Muslim women leaders have called on the security forces to extend their intelligence gathering of the alt right and white supremacists both here and overseas.
It was one of a raft of recommendations from the Islamic Women's Council to the Royal Commission into the mosque attacks.
They said in their submission, shared exclusively with RNZ's Insight programme, there was also a need for a robust whole-of-government approach to preventing extremism focused on strengthening connections within vulnerable groups.
The council's Aliya Danzeisen said rather than continuing to put huge amounts into surveillance, support was needed to build societies so that communities did not feel isolated and disenfranchised and individuals weren't tempted into extremism.
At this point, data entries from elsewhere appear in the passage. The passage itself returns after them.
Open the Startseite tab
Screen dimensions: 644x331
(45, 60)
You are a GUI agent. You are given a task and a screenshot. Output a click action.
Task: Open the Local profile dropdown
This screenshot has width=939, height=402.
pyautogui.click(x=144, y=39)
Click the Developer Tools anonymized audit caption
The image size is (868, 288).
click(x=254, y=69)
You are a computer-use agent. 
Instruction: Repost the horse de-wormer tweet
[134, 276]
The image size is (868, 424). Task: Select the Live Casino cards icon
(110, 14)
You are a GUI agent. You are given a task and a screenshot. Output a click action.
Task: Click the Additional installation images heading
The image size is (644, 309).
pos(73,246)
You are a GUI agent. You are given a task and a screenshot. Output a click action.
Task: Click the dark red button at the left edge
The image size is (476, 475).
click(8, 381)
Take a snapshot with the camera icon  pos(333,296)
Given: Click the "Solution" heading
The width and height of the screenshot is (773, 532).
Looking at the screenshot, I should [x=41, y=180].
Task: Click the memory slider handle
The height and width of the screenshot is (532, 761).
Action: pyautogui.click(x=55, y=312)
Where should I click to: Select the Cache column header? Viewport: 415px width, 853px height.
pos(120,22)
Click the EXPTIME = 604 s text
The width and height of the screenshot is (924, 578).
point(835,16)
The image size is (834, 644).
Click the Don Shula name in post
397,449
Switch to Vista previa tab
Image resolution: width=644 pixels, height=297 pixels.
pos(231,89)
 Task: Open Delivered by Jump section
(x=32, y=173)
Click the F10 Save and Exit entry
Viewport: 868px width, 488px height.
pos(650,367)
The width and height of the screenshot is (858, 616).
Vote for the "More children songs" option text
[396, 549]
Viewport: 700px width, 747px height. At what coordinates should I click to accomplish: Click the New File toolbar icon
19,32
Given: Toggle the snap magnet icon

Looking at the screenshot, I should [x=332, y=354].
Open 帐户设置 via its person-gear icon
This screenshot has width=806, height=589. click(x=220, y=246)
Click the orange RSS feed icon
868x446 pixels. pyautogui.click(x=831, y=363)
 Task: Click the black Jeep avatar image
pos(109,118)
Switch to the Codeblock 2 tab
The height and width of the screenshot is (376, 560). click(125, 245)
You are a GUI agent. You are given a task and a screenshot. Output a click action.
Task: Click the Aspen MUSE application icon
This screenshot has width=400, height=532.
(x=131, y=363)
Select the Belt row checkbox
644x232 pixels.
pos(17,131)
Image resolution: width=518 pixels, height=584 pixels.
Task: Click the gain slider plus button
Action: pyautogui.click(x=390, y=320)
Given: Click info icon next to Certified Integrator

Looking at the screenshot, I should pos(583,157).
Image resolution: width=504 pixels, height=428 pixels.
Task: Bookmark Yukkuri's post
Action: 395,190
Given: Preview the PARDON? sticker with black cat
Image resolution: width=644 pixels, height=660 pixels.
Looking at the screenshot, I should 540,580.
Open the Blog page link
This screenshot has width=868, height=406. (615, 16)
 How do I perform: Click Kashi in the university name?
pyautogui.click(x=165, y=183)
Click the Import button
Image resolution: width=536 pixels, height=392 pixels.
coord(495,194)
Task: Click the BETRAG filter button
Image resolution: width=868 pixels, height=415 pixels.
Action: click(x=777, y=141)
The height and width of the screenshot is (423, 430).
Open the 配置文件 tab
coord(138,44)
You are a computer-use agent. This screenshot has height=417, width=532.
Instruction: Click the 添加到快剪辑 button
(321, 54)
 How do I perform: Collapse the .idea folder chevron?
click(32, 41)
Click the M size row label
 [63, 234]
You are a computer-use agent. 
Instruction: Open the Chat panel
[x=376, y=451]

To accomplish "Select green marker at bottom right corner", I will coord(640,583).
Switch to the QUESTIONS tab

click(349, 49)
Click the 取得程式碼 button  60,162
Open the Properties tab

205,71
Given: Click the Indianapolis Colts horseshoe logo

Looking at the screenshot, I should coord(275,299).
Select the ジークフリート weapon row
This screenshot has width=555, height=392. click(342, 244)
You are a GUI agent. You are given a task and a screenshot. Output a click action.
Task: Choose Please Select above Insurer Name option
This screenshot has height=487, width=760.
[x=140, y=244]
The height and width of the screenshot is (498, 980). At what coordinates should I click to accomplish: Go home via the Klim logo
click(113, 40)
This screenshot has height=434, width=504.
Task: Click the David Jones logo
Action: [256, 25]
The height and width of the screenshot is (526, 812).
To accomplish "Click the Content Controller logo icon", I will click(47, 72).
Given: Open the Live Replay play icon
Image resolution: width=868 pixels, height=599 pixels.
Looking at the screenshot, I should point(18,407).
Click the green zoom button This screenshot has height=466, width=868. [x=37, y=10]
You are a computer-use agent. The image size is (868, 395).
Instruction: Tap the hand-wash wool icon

"This is not just for the Muslim community. You would find it now very openly with people who are feeling isolated, related to the white supremacy movements that are out there and impacting on us," Danzeisen said.
The Islamic Women's Council has also called for the urgent introduction of a safe system to report hate speech and crime and for that system to be linked to security agencies' databases.
They also want that system to be connected to gun licence applications and renewals. If someone has engaged in serious hate speech or crimes, they should not be eligible for gun ownership and all licences should be for two years, rather than the current 10, the council says.
The overall submission stated: "The public service including police and security agencies has failed dramatically not protecting the Muslim community."
It documented repeated failings to take the warnings about growing Islamophobia seriously enough.
Now the council's leaders want reforms of the public sector and personal apologies from the person at the top of the public service, the State Services Commissioner to both them, the Muslim community and the country as a whole.
Those who suffered financially due to the attacks, but are not covered by ACC, should also receive reparations, the council said.